当研究室では、従来法とは異なり、ペプチドリンカーを持つペプチド脂質誘導体で水に高分散できるものを高機能・高品質(HFQ: High Functionality and Quality)脂質と定義して、HFQ脂質を用いた標的指向型ナノ粒子製剤の開発に関する体系的な研究を行っています。ペプチドリンカーは水への溶解が可能となるような中性電荷のものを選びますが、ヘリックス構造や非ヘリックス構造をとるかでリンカーの長さに伴った認識機構の提示による細胞認識機能や細胞取り込み機構などを変化することが分かってきています。また、双イオンペプチドリンカーを用いることで認識素子分子がナノ粒子表面で静電相互作用により近接してクラスタ―構造を形成し、従来法のPEGリンカーではみられないような新たな機能が創発すること等を見出し、その応用の可能性が広がってきています。

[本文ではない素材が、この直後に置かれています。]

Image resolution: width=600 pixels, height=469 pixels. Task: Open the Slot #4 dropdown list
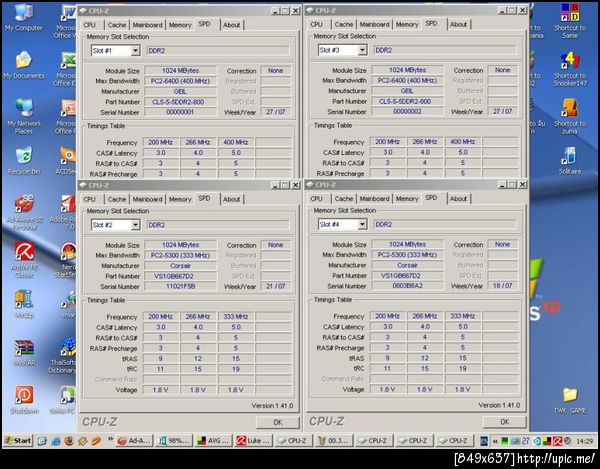click(362, 225)
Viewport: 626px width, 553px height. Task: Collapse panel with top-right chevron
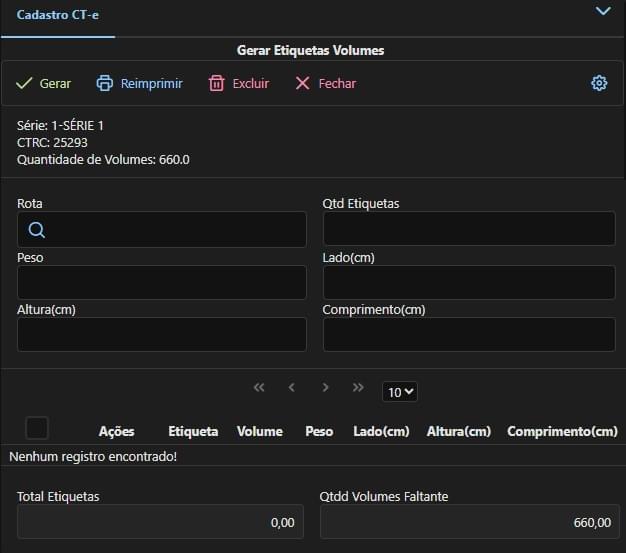click(602, 11)
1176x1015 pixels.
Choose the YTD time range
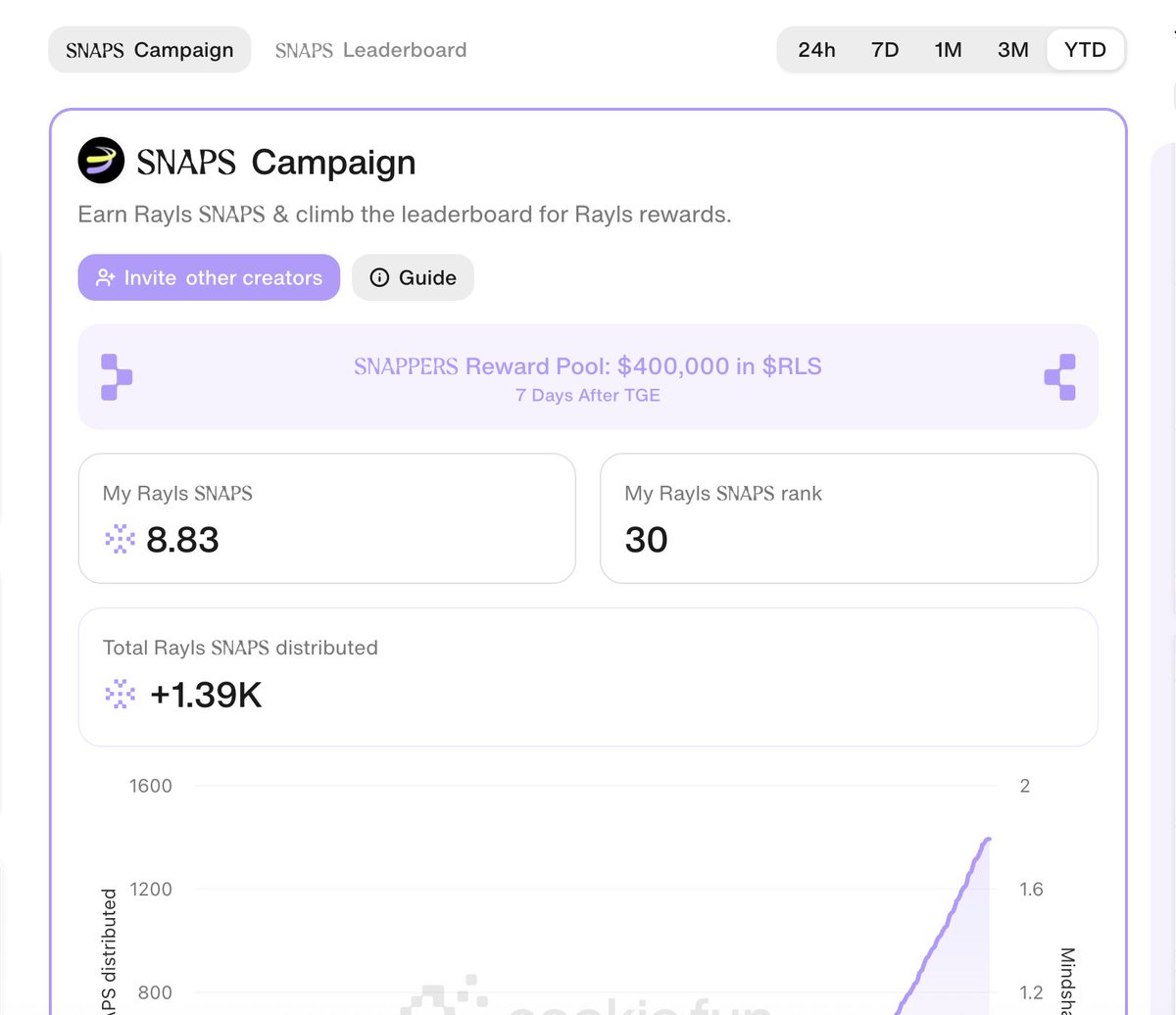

HFQ脂質を用いて調製されるターゲティング製剤は、品質保証、機能化、製造方法などで様々な利点があります。まず単一分子量分子であるためナノ粒子製剤に対する修飾量の正確な定量が可能となります。また、水に高分散できるためマイクロ流体デバイスによる迅速後修飾(Microfluidic Post-insert法)が可能になるため、スケールアップが容易となります。さらに、認識素子(リガンド分子)を配向性を制御してナノ粒子表面上に提示できるため、配向性制御化が困難な従来法であるPEGリンカーより細胞認識性が高くなることを確認しています。ここでは細胞認識素子として数多く研究されているモノクローナル抗体をリガンドとした際の脂質ナノ粒子のイメージ図を示します。

PEG脂質は分子量分布があり、HFQ脂質は単一分子量の分子です。よって、HFQ脂質はリガンド分子修飾量の正確な定量が可能です。また、後修飾法を採用しているので修飾されたリガンド分子は脂質ナノ粒子の外側を向いていると考えられます。現在、HFQ脂質はリポペプチドを基盤としたものから、その概念を拡張し、様々な機能分子を脂質ナノ粒子に迅速に付与できる製剤調製できる技術として発展しています。

当研究室では、独創性の高い様々なHFQ脂質を設計・開発し、生体分子認識や生体環境を利用した核酸封入脂質ナノ粒子・細胞外小胞・細胞医薬の薬物送達システム(Drug Delivery System:DDS)の開発を行っています。